WHAT IS NEEDED
Below are the entries to work from; restate word for word the portion that opens with the line containing "The width and height of the screenshot is (842, 554)." and closes with the line containing "Click Nice classification", keeping both.
--------------------------------
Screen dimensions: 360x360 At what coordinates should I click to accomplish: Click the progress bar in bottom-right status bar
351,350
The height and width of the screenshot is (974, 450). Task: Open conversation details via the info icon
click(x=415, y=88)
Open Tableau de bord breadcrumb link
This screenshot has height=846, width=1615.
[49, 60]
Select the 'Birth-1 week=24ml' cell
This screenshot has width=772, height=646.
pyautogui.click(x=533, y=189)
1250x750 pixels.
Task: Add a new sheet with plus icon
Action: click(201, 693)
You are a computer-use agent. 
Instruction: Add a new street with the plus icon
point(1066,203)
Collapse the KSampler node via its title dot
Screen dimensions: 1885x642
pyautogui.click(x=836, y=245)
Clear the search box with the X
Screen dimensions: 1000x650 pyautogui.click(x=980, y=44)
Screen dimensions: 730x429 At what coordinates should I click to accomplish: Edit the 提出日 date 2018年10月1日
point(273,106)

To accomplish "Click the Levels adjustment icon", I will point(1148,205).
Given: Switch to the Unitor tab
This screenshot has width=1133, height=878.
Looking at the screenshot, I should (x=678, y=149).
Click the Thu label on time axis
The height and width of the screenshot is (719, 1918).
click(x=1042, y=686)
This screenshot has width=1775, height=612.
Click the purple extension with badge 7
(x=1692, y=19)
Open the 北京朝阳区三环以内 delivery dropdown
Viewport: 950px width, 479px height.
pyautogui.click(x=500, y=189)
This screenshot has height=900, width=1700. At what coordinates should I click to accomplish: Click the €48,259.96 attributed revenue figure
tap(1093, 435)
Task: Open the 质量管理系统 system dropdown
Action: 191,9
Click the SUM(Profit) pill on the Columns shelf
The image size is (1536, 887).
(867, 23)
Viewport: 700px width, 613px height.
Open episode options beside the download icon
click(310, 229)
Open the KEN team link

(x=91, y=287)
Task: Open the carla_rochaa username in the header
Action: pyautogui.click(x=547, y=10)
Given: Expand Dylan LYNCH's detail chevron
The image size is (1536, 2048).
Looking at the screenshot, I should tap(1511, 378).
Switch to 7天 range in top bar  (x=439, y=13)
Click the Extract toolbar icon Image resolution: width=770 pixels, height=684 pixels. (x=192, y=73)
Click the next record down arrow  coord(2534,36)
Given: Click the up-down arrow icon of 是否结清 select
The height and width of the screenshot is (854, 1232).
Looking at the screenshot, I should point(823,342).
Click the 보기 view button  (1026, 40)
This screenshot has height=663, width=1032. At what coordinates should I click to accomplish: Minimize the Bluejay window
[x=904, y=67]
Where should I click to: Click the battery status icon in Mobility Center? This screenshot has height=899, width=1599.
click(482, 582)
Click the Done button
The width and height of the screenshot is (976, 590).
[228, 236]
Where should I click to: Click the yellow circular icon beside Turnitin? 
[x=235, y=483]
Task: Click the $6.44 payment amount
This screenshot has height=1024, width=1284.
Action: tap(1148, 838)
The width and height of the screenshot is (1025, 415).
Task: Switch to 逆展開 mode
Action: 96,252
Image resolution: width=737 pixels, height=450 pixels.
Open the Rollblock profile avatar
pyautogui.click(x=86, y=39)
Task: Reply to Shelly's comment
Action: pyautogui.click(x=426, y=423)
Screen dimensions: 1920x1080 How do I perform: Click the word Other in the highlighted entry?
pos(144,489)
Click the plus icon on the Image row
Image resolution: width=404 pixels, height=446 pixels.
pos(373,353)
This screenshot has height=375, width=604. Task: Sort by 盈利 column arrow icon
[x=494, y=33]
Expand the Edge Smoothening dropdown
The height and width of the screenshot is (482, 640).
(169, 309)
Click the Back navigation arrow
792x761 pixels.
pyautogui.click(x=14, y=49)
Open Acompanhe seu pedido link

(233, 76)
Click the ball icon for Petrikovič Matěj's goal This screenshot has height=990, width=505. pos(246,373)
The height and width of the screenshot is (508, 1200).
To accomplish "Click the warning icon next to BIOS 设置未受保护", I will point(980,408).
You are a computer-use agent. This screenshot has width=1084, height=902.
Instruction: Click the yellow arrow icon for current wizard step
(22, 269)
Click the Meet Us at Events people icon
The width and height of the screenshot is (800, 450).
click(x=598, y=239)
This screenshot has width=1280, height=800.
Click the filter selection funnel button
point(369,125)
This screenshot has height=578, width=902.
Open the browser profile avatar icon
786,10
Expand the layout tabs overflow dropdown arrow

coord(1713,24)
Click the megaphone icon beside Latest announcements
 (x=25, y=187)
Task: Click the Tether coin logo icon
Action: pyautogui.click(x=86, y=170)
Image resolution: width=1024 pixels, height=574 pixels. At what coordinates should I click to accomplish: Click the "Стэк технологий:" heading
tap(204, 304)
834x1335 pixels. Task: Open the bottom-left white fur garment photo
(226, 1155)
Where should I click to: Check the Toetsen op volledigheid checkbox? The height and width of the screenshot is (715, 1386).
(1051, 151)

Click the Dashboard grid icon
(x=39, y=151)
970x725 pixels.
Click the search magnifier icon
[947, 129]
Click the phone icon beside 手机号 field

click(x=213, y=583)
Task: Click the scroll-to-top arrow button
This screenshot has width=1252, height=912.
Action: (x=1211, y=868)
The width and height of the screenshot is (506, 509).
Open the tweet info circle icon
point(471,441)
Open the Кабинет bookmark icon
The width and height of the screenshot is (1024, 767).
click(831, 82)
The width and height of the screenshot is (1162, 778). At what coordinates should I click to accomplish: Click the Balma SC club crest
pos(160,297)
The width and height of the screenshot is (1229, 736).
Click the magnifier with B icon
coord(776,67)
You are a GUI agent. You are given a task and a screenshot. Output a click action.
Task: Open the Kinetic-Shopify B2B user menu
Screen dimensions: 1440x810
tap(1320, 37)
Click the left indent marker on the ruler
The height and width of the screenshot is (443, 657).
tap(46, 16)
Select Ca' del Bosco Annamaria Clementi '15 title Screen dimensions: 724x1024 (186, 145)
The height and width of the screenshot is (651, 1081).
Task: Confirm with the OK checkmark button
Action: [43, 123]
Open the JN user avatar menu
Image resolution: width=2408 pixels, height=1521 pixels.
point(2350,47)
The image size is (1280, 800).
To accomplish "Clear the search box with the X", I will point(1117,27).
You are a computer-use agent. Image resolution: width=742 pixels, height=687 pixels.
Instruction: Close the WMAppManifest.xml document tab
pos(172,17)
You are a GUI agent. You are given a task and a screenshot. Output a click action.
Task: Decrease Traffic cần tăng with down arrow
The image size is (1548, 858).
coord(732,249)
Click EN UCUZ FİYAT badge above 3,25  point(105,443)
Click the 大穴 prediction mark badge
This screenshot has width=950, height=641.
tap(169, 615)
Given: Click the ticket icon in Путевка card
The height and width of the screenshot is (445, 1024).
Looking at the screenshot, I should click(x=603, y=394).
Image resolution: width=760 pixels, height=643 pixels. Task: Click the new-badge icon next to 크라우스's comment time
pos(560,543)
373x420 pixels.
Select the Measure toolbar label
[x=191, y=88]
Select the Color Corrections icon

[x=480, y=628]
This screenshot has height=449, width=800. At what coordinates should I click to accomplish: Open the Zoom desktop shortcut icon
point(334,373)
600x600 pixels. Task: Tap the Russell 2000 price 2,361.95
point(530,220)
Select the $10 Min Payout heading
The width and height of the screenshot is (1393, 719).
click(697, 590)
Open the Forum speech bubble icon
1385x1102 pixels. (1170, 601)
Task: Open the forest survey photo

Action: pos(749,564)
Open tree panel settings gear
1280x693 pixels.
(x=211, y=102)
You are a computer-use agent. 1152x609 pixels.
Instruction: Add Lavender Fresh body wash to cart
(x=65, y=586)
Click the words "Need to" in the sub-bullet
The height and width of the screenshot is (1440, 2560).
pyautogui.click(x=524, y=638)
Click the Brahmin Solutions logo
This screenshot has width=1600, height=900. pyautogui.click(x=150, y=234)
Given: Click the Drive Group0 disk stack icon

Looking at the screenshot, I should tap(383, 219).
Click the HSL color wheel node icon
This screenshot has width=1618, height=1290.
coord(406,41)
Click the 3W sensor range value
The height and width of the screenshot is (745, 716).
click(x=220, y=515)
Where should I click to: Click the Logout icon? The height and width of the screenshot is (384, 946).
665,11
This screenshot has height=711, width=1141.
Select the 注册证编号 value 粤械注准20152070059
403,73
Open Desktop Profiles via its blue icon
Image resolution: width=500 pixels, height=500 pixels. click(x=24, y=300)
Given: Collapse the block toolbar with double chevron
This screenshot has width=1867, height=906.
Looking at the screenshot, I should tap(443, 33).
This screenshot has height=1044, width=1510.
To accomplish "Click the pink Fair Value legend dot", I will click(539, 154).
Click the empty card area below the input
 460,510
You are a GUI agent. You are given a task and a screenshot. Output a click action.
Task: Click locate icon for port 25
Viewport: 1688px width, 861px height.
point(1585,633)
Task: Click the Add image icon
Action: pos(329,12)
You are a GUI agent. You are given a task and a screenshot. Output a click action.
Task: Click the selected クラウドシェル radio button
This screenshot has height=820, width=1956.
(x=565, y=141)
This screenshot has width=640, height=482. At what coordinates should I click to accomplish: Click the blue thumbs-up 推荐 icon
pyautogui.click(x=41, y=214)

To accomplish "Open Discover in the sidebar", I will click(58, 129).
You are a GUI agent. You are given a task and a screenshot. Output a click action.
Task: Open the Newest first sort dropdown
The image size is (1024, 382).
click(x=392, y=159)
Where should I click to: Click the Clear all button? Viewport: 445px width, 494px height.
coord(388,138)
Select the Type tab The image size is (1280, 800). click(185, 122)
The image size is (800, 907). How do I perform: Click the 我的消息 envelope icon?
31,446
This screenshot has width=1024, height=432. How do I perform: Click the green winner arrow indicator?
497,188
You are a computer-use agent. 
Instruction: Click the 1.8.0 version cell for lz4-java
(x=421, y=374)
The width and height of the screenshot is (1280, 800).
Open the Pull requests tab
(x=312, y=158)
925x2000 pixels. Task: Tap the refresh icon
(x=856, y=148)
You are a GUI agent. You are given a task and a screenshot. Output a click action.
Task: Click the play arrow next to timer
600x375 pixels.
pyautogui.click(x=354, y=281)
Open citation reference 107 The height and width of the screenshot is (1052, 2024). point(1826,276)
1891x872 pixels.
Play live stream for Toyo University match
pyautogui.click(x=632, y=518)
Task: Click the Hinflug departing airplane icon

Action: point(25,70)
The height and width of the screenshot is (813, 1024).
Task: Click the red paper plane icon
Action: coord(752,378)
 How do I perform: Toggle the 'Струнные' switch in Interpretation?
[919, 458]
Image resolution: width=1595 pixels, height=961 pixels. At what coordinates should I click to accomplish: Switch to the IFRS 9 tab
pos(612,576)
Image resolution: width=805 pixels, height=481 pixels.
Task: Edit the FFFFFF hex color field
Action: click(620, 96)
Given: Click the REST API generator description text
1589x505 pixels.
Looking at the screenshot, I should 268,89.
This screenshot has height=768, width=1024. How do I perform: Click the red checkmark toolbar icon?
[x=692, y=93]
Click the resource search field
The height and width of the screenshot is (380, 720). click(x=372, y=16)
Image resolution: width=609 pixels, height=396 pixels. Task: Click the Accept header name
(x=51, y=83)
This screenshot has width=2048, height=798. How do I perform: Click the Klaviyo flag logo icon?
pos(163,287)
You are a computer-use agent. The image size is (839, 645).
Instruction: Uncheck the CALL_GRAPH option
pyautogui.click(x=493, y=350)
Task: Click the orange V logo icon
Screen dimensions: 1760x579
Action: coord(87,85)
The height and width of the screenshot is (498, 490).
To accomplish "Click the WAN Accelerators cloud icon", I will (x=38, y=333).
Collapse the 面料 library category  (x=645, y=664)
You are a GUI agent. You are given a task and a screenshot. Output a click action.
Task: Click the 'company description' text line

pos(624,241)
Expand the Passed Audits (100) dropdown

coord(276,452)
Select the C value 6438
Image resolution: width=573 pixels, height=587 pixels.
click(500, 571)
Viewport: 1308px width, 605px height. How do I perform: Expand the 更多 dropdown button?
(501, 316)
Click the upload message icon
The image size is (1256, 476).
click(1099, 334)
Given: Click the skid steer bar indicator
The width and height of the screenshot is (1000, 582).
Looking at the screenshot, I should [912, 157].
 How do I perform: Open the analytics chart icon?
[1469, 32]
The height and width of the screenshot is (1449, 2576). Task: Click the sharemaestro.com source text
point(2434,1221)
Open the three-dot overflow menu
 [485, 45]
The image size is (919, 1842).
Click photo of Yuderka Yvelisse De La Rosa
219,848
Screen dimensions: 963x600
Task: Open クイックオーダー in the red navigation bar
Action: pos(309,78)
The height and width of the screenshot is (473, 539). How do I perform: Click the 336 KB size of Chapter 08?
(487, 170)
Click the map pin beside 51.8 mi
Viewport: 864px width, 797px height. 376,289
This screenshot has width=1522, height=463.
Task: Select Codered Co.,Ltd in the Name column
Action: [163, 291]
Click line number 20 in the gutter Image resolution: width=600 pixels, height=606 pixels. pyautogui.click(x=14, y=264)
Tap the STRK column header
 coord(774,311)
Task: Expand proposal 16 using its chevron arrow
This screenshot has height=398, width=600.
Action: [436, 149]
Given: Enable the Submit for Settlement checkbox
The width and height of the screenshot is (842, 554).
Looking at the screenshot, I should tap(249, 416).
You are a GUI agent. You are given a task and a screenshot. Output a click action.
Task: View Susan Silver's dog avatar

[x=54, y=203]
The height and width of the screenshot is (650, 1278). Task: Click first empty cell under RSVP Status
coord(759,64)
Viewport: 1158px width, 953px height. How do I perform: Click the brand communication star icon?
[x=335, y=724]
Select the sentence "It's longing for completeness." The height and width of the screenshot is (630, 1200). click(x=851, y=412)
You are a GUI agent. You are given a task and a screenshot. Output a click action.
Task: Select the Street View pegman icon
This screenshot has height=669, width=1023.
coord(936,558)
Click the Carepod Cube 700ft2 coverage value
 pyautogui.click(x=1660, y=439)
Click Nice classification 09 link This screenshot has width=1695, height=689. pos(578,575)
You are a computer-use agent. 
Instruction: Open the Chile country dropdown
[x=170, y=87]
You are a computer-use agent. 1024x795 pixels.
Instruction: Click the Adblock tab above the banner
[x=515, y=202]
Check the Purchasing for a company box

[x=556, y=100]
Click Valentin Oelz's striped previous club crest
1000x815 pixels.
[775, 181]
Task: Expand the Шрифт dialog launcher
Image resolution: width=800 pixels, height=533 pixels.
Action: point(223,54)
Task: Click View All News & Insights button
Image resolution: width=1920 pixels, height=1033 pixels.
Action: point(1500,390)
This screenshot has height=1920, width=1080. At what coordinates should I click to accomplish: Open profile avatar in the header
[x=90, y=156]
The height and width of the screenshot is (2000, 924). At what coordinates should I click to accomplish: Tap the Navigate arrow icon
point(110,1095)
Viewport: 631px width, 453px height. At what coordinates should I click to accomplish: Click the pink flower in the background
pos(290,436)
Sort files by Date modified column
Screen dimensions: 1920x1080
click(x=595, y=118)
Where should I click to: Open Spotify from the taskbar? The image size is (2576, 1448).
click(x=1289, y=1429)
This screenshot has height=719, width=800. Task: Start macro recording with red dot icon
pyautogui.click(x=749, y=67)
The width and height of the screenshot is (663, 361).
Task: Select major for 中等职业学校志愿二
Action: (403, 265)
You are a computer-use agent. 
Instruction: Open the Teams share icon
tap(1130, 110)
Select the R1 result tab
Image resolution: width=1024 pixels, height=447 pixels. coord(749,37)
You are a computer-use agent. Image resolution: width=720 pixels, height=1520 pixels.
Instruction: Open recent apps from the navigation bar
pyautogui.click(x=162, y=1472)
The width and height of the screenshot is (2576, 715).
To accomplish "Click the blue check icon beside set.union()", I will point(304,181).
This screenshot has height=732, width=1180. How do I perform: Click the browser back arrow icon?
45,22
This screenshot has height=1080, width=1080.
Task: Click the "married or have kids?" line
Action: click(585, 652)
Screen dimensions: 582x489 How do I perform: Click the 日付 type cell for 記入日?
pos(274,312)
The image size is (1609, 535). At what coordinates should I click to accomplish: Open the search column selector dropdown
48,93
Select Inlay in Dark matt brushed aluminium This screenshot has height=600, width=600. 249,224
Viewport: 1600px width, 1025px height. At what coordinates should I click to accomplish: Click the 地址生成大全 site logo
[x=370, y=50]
--------------------------------
ANSWER SECTION
The width and height of the screenshot is (842, 554).
Looking at the screenshot, I should tap(249, 416).
You are a GUI agent. You are given a task and a screenshot. Output a click action.
Task: View Susan Silver's dog avatar

[x=54, y=203]
The height and width of the screenshot is (650, 1278). Task: Click first empty cell under RSVP Status
coord(759,64)
Viewport: 1158px width, 953px height. How do I perform: Click the brand communication star icon?
[x=335, y=724]
Select the sentence "It's longing for completeness." The height and width of the screenshot is (630, 1200). click(x=851, y=412)
You are a GUI agent. You are given a task and a screenshot. Output a click action.
Task: Select the Street View pegman icon
This screenshot has height=669, width=1023.
coord(936,558)
Click the Carepod Cube 700ft2 coverage value
 pyautogui.click(x=1660, y=439)
Click Nice classification 09 link This screenshot has width=1695, height=689. pos(578,575)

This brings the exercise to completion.